Gemäß § 32 Abs. 1 Z 2 VwGVG ist dem Antrag einer Partei auf Wiederaufnahme eines durch Erkenntnis eines Verwaltungsgerichtes abgeschlossenen Verfahrens stattzugeben, wenn eine Revision beim Verwaltungsgerichtshof gegen das Erkenntnis nicht mehr zulässig ist und neue Tatsachen oder Beweismittel hervorkommen, die im Verfahren ohne Verschulden der Partei nicht geltend gemacht werden konnten und allein oder in Verbindung mit dem sonstigen Ergebnis des Verfahrens voraussichtlich ein im Hauptinhalt des Spruchs anders lautendes Erkenntnis herbeigeführt hätte.
Nach § 3 Abs. 6 VwGbk-ÜG, BGBl. I 33/2013 idF BGBl. I 122/2013, entscheiden die Verwaltungsgerichte ab 01.01.2014 "über die Wiederaufnahme von und die Wiedereinsetzung in den vorigen Stand in Verfahren, die entweder in diesem Zeitpunkt gemäß Art. 151 Abs. 51 Z 8 B-VG auf die Verwaltungsgerichte übergegangen sind, oder, wären sie in diesem Zeitpunkt noch anhängig, übergehen würden. Die §§ 32 und 33 des Verwaltungsgerichtsverfahrensgesetzes - VwGVG, BGBl. I Nr. 33/2013, sind sinngemäß anzuwenden".
In Bezug auf den vorliegenden Antrag, der auf die Wiederaufnahme eines Verfahrens abzielt, das mit Erkenntnis des Asylgerichtshofes vom 11.07.2013 abgeschlossen wurde, folgt aus § 3 Abs. 6 VwGbk-ÜG, dass das Bundesverwaltungsgericht zur Entscheidung über den Antrag zuständig ist und dass dieser Antrag in verfahrensrechtlicher Hinsicht nach § 32 VwGVG zu beurteilen ist. Der hier zu behandelnde Antrag auf Zuerkennung der aufschiebenden Wirkung steht in einem inhaltlichen Zusammenhang zum Wiederaufnahmeantrag, weshalb die dargestellten rechtlichen Erwägungen auch auf ihn übertragbar sind.
Für die Zuerkennung der aufschiebenden Wirkung findet sich jedoch in § 32 VwGVG keine Rechtsgrundlage. Dem Antrag auf Wiederaufnahme kommt eine aufschiebende Wirkung weder ex lege zu, noch kann sie über gesonderten Antrag zuerkennt werden (e contrario §§ 22 und 33 Abs. 4 VwGVG; Fister/Fuchs/Sachs, Das Verwaltungsgerichtsverfahren [2013] § 32 VwGVG, Anm. 12). Dies entspricht auch der bisherigen Rechtslage des § 69 AVG (vgl. Hengstschläger/Leeb, AVG § 69 Rz 58 mit weiterführenden Judikaturzitaten, zB VwSlg. 1050 A/1949).

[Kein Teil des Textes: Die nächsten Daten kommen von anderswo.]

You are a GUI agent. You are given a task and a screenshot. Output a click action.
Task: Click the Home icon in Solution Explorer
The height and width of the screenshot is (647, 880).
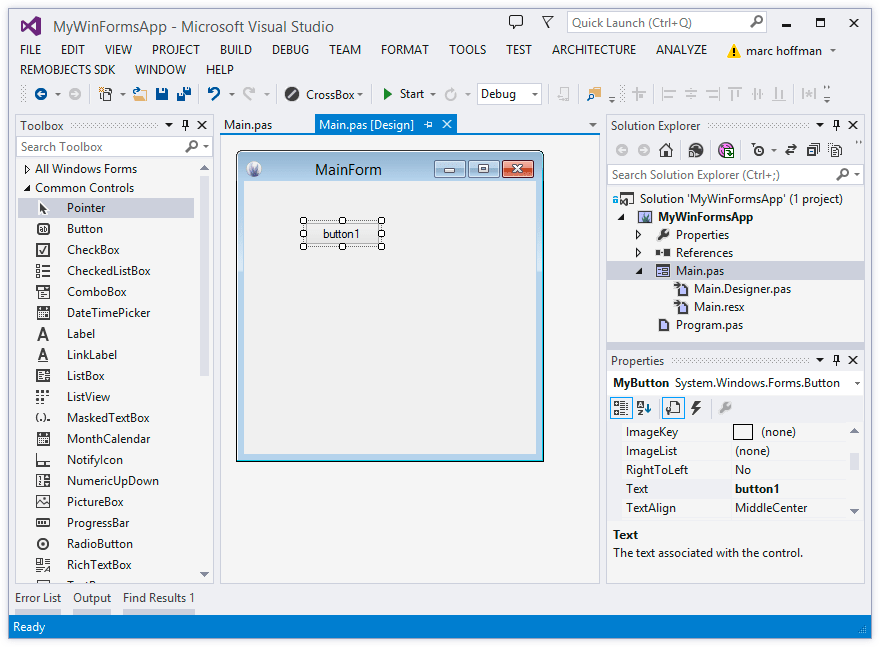666,149
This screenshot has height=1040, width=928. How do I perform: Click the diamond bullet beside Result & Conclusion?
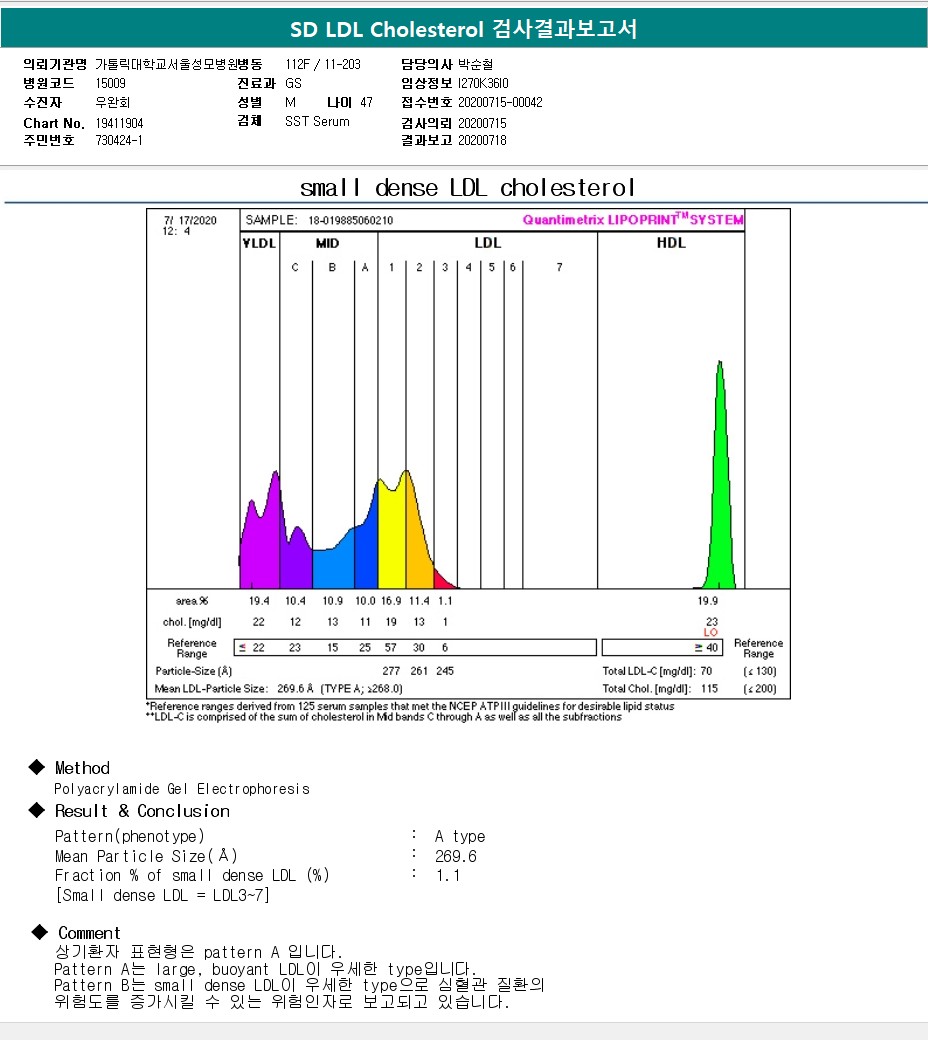pyautogui.click(x=37, y=810)
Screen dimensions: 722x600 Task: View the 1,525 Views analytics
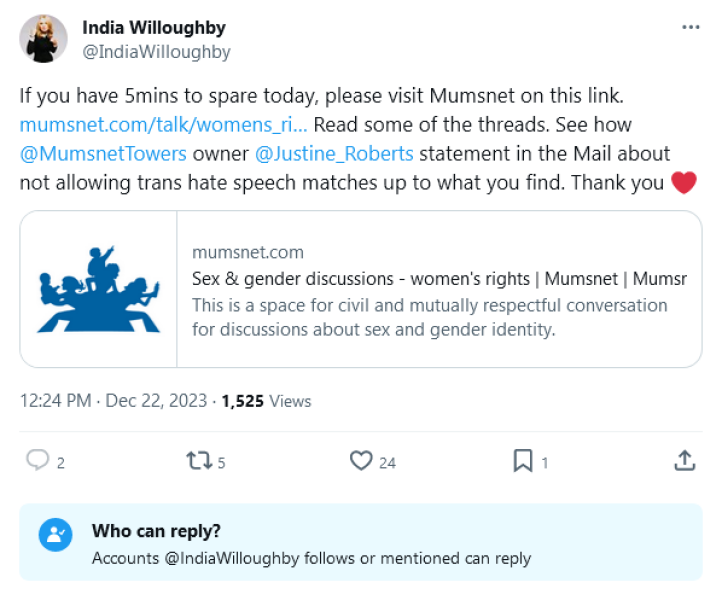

Der Antrag auf Zuerkennung der aufschiebenden Wirkung ist daher zurückzuweisen. Über den Antrag auf Wiederaufnahme des Verfahrens wird eine gesonderte Entscheidung ergehen.

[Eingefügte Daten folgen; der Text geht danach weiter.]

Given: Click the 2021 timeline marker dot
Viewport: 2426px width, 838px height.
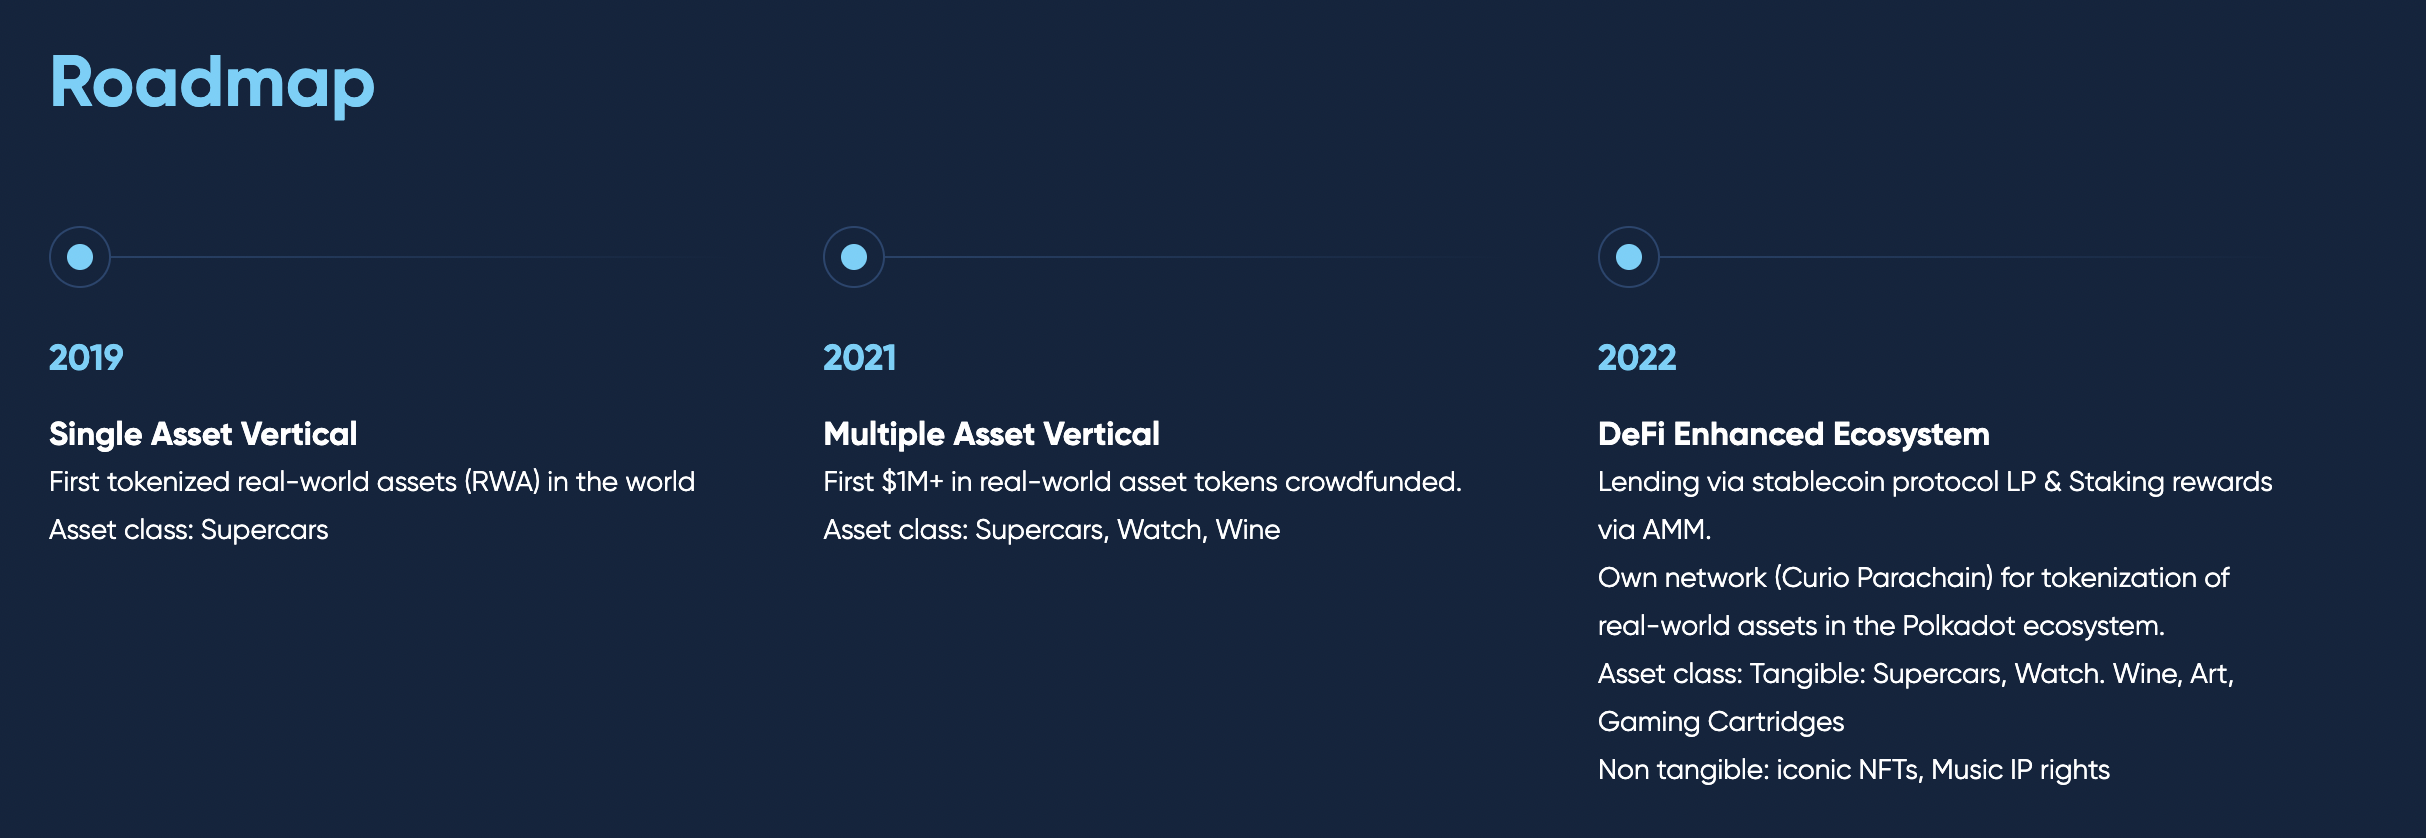Looking at the screenshot, I should [854, 257].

Zu B) Unzulässigkeit der Revision:
Gemäß § 25a Abs. 1 VwGG hat das Verwaltungsgericht im Spruch seines Erkenntnisses oder Beschlusses auszusprechen, ob die Revision gemäß Art. 133 Abs. 4 B-VG zulässig ist. Der Ausspruch ist kurz zu begründen.
Die Revision ist gemäß Art. 133 Abs. 4 B-VG nicht zulässig, weil die Entscheidung nicht von der Lösung einer Rechtsfrage abhängt, der grundsätzliche Bedeutung zukommt. Weder weicht die gegenständliche Entscheidung von der bisherigen Rechtsprechung des Verwaltungsgerichtshofes ab, noch fehlt es an einer solchen Rechtsprechung, des Weiteren ist die vorliegende Rechtsprechung des Verwaltungsgerichtshofes auch nicht als uneinheitlich zu beurteilen.
Wegen hinreichender Klarheit (des fallbezogen relevanten Inhalts) der Norm stellt sich im vorliegenden Fall ungeachtet des Fehlens spezifischer Rechtsprechung zu § 3 Abs. 6 VwGbk-ÜG und § 32 VwGVG auch keine Rechtsfrage grundsätzlicher Bedeutung im Hinblick auf die Eigenschaft des Bundesverwaltungsgerichtes als für die Einbringung von Wiederaufnahmeanträgen der hier vorliegenden Art maßgebliche Stelle und die Frage der Zuerkennung der aufschiebenden Wirkung, noch liegen sonstige Hinweise auf eine grundsätzliche Bedeutung der zu lösenden Rechtsfrage vor. Insoweit die in der rechtlichen Beurteilung angeführte Judikatur des Verwaltungsgerichtshofes zu früheren Rechtslagen ergangen ist, ist diese nach Ansicht des Bundesverwaltungsgerichts auf die inhaltlich meist völlig gleichlautenden Bestimmungen der nunmehr geltenden Rechtslage unverändert übertragbar.